• [What the task requires]:
Answer these about the plant-growing forum thread below, one per line:
1. What week of flowering are the plants in?
2. How much Tiger Bloom per gallon did Charlotte get?
3. What is the name of the short, chubby sister?

• [Selected extract]:
Sunday:9/9/2007: My girls are in week 3 of flowering. These pictures are of Charlotte the young ladie you all helped name. She got feed with one gallon of lab pure water containing GrowBig,2 tsp/gal Tiger Bloom, 2 tsp/gal Big Bloom, 1Tbl/gal and Beastie Bloom 1/2 tsp/gal. The next time she is thursty she gets stright water. Than we stop the grow Big and Beastie bloom and start her on the Cha-Ching with tiger and Big bloom. I hope Charlotte was hungry and all those FF nutrients head stright to all of her buds. Charlotte like all her sisters is loaded with bud. Tonight I will do a photo shoot of her biggest sister Crystal And maybe some of the others.


----------



## GrandDaddyToke (Sep 10, 2007)

I am going to post another sister later tonight Kaya the short chuby girl!!


----------



## GrandDaddyToke (Sep 10, 2007)

*This is Kaya she is a little chubby Girl!! Chubby girls need loven Too!!!!*


----------



## Herblover (Sep 10, 2007)

• [Data shown]:

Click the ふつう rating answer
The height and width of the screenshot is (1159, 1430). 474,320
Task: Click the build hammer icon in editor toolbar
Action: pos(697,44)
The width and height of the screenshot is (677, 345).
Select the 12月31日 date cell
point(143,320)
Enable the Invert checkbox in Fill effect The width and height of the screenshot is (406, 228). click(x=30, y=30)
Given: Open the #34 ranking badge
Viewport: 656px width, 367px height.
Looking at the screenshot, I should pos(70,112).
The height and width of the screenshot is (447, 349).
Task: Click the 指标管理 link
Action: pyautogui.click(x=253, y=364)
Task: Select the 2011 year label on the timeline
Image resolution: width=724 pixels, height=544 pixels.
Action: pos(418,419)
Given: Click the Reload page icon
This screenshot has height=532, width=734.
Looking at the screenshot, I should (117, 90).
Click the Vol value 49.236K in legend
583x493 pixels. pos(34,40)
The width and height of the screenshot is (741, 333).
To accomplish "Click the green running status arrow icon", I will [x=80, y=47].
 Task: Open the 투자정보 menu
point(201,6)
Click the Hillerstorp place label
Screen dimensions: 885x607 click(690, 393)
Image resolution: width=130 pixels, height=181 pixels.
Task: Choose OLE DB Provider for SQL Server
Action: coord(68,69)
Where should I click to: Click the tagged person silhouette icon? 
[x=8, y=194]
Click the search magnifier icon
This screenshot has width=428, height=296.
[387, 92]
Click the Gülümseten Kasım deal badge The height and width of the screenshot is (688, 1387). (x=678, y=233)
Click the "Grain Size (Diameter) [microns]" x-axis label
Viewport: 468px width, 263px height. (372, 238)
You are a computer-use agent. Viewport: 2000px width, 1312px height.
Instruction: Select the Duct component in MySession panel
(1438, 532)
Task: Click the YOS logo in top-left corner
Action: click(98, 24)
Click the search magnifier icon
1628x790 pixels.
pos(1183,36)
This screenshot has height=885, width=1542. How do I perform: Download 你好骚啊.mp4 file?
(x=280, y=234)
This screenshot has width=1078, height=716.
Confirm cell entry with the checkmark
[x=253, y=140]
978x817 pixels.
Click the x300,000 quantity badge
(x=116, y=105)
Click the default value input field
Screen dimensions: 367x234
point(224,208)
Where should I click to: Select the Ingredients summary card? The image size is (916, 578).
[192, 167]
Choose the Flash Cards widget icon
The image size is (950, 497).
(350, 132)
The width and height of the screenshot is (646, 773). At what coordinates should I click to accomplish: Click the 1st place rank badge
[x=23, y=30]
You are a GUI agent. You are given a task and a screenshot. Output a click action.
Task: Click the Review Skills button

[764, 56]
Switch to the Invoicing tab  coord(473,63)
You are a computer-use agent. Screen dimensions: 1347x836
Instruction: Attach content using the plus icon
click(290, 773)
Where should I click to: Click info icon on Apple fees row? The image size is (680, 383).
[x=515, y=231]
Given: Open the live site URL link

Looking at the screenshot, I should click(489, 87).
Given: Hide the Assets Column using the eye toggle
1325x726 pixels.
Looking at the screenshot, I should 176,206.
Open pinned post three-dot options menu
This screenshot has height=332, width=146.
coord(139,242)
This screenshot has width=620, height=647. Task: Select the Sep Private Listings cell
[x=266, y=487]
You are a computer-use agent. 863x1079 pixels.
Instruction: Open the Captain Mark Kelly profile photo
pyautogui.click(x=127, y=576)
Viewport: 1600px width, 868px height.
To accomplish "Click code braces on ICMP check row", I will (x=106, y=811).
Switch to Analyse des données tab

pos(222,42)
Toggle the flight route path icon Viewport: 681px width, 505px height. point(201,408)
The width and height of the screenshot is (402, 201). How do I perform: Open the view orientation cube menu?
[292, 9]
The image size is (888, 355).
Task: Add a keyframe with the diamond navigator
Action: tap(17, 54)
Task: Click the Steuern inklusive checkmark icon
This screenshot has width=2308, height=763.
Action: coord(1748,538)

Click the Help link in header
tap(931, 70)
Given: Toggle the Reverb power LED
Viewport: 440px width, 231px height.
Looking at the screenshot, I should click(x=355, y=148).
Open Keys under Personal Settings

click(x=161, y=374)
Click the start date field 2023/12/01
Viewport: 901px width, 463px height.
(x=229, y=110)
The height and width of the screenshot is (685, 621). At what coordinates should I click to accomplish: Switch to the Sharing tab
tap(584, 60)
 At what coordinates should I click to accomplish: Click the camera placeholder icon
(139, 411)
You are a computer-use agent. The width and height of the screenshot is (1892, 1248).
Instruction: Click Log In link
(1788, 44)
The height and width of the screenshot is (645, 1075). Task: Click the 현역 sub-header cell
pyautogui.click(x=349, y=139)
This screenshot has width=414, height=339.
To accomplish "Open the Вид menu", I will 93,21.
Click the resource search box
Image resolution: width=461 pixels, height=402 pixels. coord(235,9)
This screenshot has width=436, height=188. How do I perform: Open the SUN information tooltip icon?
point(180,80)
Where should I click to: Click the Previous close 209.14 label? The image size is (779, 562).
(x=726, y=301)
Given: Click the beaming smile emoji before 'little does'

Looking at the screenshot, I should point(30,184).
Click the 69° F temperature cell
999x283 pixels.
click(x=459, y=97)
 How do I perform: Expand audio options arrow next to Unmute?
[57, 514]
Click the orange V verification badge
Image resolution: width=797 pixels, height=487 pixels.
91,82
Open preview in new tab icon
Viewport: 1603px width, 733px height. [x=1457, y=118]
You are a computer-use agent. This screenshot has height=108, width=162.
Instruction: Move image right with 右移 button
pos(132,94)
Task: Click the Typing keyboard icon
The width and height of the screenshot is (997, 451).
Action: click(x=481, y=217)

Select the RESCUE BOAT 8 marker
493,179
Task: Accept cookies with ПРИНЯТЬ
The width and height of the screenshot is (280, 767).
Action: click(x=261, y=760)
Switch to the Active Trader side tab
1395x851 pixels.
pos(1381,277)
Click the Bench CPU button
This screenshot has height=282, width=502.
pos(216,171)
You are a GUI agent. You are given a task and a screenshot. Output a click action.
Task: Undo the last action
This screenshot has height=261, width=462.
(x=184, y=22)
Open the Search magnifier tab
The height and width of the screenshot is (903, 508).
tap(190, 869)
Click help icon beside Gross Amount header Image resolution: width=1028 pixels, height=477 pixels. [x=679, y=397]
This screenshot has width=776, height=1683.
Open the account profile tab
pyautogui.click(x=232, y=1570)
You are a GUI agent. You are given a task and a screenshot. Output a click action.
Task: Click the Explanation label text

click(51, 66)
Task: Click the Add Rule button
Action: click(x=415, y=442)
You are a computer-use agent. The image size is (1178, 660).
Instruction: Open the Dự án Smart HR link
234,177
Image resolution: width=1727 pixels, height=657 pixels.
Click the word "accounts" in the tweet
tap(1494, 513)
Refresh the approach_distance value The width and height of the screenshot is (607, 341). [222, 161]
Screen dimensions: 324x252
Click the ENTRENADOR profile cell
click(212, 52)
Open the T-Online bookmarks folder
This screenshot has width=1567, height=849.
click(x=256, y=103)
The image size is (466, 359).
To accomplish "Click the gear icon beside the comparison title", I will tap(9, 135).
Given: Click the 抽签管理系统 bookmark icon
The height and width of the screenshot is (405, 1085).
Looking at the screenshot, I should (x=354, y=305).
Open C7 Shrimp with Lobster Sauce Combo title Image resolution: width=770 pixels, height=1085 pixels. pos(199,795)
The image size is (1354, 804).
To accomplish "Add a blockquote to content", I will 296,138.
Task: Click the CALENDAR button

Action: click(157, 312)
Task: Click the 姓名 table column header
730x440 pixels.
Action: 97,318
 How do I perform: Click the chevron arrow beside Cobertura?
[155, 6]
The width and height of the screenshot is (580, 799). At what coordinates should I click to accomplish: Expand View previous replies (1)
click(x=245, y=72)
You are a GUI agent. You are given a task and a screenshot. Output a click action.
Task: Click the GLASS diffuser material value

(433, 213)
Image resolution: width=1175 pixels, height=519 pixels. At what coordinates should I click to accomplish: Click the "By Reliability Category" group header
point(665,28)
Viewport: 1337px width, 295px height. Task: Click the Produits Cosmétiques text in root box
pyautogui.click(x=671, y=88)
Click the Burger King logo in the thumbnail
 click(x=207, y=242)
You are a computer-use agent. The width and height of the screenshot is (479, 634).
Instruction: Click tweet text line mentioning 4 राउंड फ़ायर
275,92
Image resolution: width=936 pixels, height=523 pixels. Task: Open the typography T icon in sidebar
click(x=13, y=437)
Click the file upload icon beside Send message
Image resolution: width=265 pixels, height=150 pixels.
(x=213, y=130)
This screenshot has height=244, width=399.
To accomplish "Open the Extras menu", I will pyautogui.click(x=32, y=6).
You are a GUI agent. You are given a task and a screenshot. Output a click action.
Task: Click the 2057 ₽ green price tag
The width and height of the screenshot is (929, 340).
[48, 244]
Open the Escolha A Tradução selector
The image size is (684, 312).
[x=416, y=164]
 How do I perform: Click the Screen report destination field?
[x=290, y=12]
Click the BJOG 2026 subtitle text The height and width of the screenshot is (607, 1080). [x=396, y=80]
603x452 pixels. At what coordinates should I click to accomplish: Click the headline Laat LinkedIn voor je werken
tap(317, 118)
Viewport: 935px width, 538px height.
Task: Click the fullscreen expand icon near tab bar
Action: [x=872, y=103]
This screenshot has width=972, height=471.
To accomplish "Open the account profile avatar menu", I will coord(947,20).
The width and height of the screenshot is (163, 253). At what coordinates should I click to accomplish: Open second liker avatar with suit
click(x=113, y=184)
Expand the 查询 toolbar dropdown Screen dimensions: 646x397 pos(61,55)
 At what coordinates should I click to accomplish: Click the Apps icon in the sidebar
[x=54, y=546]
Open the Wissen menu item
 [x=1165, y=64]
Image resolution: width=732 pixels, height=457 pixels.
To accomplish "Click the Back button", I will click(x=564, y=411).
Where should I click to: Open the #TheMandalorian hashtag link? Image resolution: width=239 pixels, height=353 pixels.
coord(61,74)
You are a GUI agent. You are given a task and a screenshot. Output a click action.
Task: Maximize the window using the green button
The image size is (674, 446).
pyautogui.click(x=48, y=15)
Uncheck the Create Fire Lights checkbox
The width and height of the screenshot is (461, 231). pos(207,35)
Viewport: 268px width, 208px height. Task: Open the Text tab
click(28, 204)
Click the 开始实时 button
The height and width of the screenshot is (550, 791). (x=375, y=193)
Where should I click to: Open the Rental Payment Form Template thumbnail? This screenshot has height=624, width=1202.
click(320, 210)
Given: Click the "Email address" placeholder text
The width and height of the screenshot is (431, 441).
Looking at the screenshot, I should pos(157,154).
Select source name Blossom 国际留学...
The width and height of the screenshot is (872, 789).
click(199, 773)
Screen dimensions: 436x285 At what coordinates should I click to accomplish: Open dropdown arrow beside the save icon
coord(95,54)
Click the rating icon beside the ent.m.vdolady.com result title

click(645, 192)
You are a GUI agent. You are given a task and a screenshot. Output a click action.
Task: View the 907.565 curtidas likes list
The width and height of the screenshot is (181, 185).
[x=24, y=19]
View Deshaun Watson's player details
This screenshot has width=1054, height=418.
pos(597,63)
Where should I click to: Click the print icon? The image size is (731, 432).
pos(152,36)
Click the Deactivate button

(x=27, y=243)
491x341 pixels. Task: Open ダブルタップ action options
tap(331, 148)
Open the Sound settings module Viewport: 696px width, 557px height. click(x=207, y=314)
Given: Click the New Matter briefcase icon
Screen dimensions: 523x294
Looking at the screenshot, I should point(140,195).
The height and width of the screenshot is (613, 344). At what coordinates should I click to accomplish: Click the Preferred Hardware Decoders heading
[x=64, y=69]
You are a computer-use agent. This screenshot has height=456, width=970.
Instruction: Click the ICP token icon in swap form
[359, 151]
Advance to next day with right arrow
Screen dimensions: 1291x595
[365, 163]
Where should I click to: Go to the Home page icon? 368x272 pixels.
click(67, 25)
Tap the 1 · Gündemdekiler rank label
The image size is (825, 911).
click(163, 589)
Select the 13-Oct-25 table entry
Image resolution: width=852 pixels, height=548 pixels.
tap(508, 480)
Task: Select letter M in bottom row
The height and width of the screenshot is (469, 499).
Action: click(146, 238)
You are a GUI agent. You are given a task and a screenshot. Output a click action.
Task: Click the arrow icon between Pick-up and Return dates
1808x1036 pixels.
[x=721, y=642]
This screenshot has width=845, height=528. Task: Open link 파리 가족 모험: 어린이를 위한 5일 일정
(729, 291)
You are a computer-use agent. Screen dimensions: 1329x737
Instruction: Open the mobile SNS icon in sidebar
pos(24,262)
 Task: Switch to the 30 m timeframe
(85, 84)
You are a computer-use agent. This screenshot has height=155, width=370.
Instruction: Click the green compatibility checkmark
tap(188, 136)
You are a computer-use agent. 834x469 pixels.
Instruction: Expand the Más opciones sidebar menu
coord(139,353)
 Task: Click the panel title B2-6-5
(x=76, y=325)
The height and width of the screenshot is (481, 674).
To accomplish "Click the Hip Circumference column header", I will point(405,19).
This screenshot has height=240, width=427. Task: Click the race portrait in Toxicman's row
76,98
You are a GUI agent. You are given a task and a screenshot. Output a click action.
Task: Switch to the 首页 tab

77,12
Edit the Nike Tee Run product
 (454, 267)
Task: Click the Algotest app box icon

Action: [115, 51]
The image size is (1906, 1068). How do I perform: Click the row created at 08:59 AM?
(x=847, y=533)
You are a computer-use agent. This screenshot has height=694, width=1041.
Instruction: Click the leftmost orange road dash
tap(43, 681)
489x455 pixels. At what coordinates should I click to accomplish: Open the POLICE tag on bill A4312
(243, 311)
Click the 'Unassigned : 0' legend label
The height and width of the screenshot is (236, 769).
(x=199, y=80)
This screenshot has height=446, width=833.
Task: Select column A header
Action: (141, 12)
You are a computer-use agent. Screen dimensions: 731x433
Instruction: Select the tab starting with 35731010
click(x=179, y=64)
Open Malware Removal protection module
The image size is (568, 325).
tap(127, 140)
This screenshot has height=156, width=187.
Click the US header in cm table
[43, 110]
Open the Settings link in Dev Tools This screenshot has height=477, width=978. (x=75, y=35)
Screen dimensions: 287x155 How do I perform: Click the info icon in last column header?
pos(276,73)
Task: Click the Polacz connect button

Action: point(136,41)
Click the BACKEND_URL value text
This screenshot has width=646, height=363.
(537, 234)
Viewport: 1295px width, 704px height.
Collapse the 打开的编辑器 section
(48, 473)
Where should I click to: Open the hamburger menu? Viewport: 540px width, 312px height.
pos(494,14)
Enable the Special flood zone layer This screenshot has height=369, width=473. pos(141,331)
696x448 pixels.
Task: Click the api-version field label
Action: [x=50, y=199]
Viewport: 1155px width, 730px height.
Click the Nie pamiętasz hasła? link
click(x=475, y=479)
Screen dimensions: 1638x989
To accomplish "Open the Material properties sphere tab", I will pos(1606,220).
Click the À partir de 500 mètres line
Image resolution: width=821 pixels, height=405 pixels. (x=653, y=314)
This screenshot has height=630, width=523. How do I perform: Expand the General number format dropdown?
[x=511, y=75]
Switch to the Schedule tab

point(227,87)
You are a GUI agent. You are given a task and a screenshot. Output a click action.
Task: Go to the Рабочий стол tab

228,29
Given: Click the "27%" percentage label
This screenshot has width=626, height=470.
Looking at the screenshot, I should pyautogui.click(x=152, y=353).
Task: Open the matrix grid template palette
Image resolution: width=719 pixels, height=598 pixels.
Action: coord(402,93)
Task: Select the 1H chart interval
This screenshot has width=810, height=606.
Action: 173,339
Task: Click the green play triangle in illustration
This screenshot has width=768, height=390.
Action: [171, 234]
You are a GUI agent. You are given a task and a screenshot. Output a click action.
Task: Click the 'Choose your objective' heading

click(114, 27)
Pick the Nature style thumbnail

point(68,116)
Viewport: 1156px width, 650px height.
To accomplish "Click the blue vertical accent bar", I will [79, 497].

• [Response below]:
1. Week 3
2. 2 tsp/gal
3. Kaya